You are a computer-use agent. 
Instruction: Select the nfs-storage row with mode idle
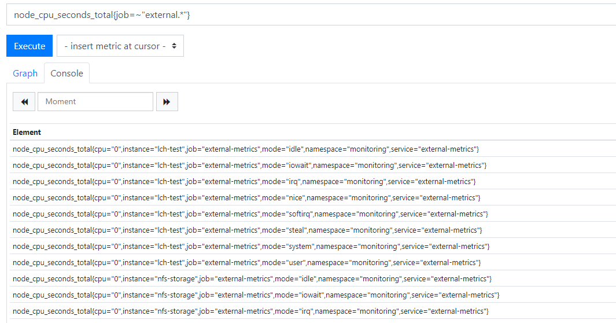point(252,279)
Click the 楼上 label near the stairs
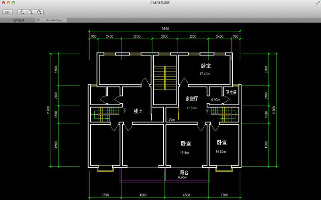The width and height of the screenshot is (321, 200). (x=138, y=111)
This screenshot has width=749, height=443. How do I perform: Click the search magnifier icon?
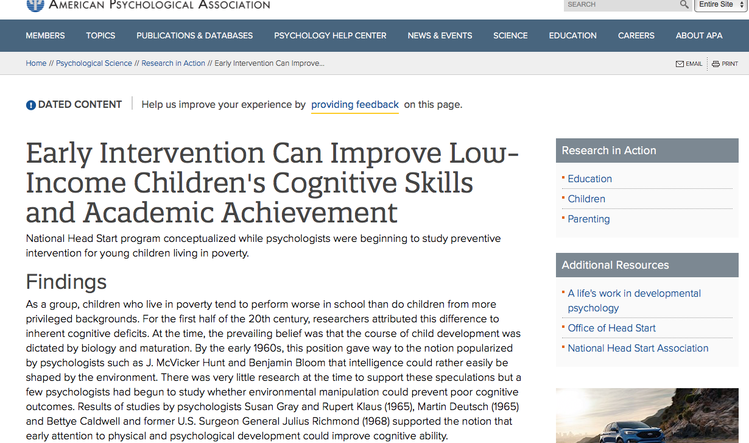(684, 5)
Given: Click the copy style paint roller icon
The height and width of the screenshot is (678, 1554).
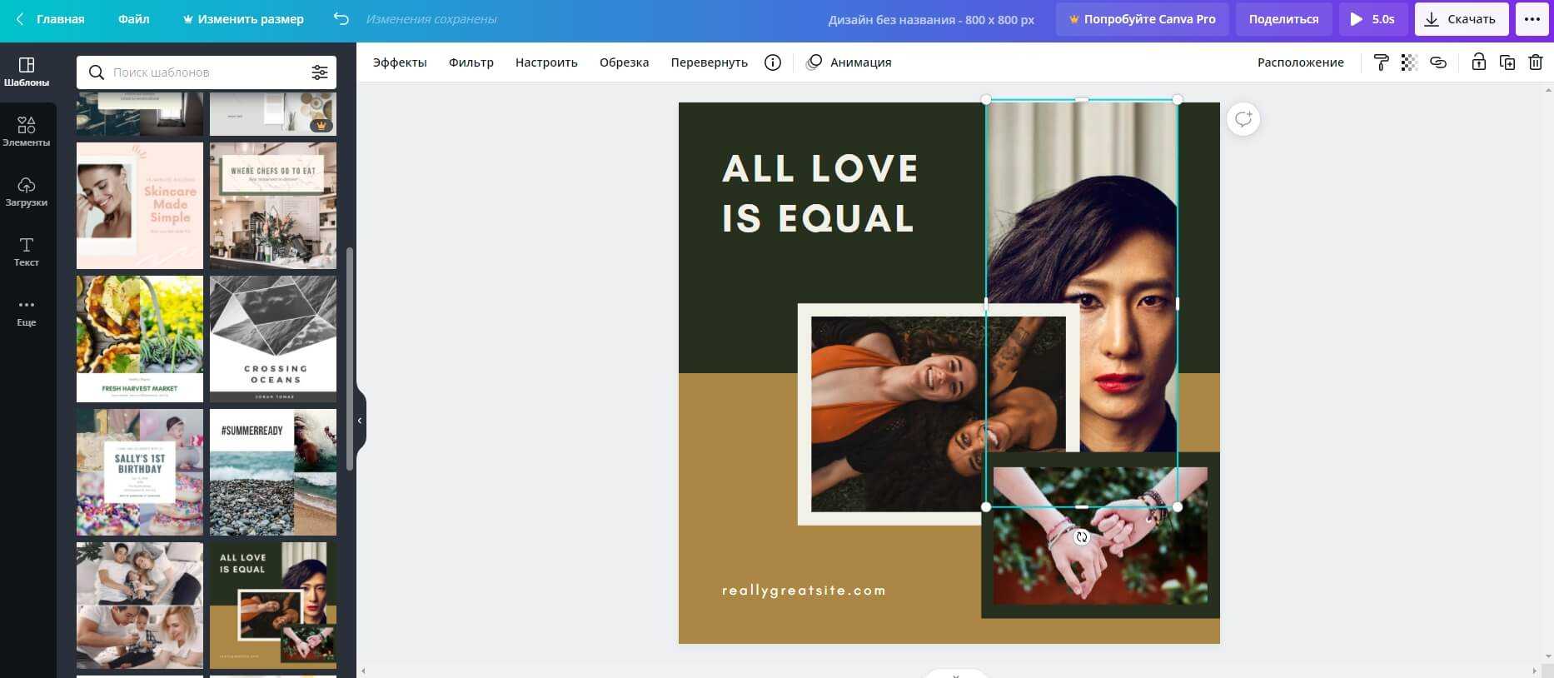Looking at the screenshot, I should [1381, 62].
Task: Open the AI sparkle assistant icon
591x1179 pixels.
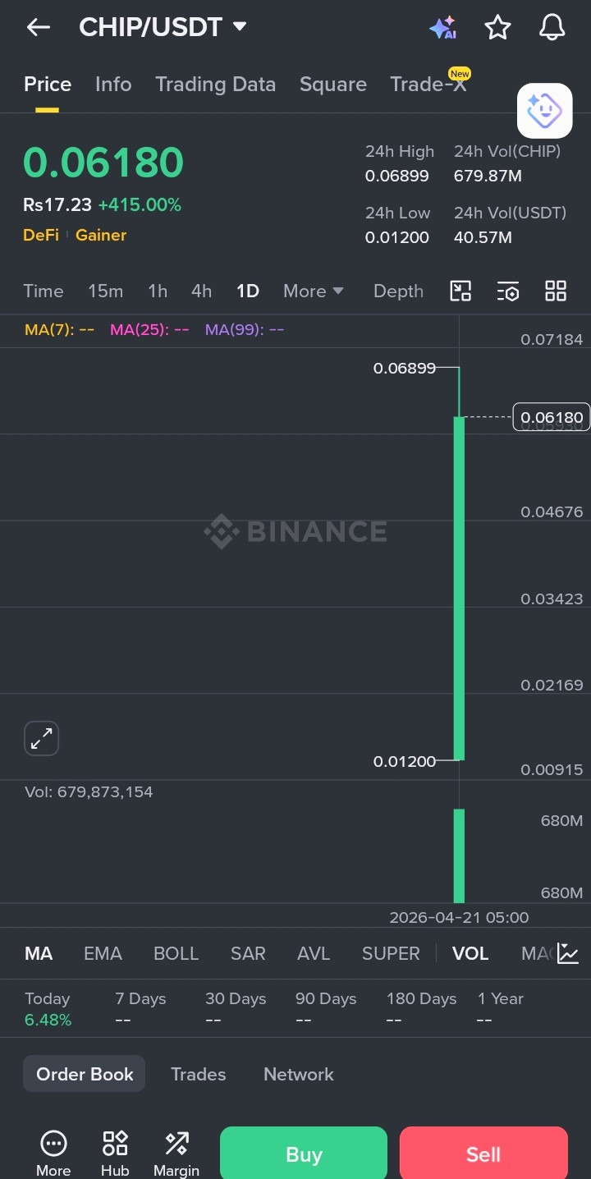Action: pyautogui.click(x=443, y=28)
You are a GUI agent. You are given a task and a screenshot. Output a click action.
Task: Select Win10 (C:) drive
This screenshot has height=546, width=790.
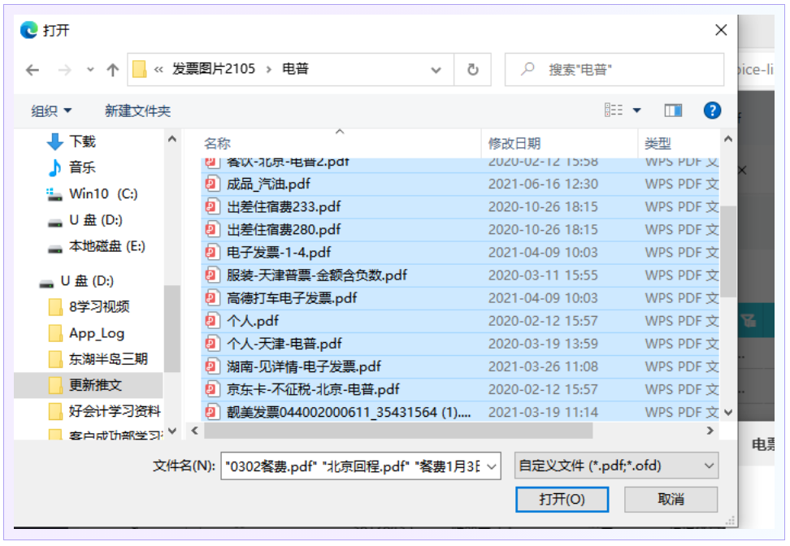click(102, 193)
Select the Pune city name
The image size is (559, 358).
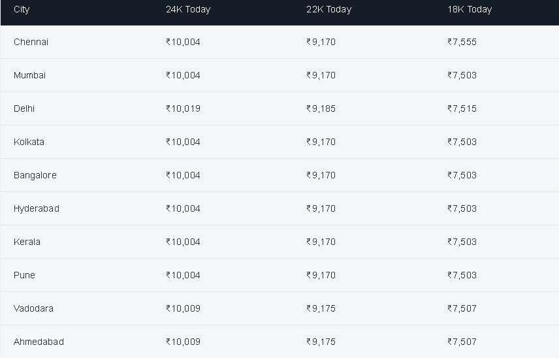click(24, 275)
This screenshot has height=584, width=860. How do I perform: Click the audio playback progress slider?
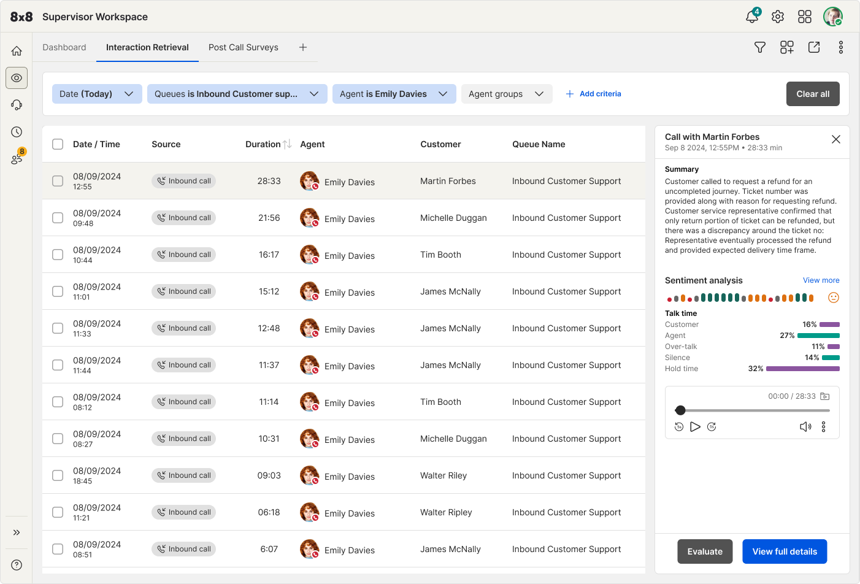[x=754, y=410]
******
Task requirements. Gather each line in the data that holds the string "agent".

Worked solution.
You are a computer-use agent. 
You are a GUI agent. You are given a task and a screenshot. Output a click action.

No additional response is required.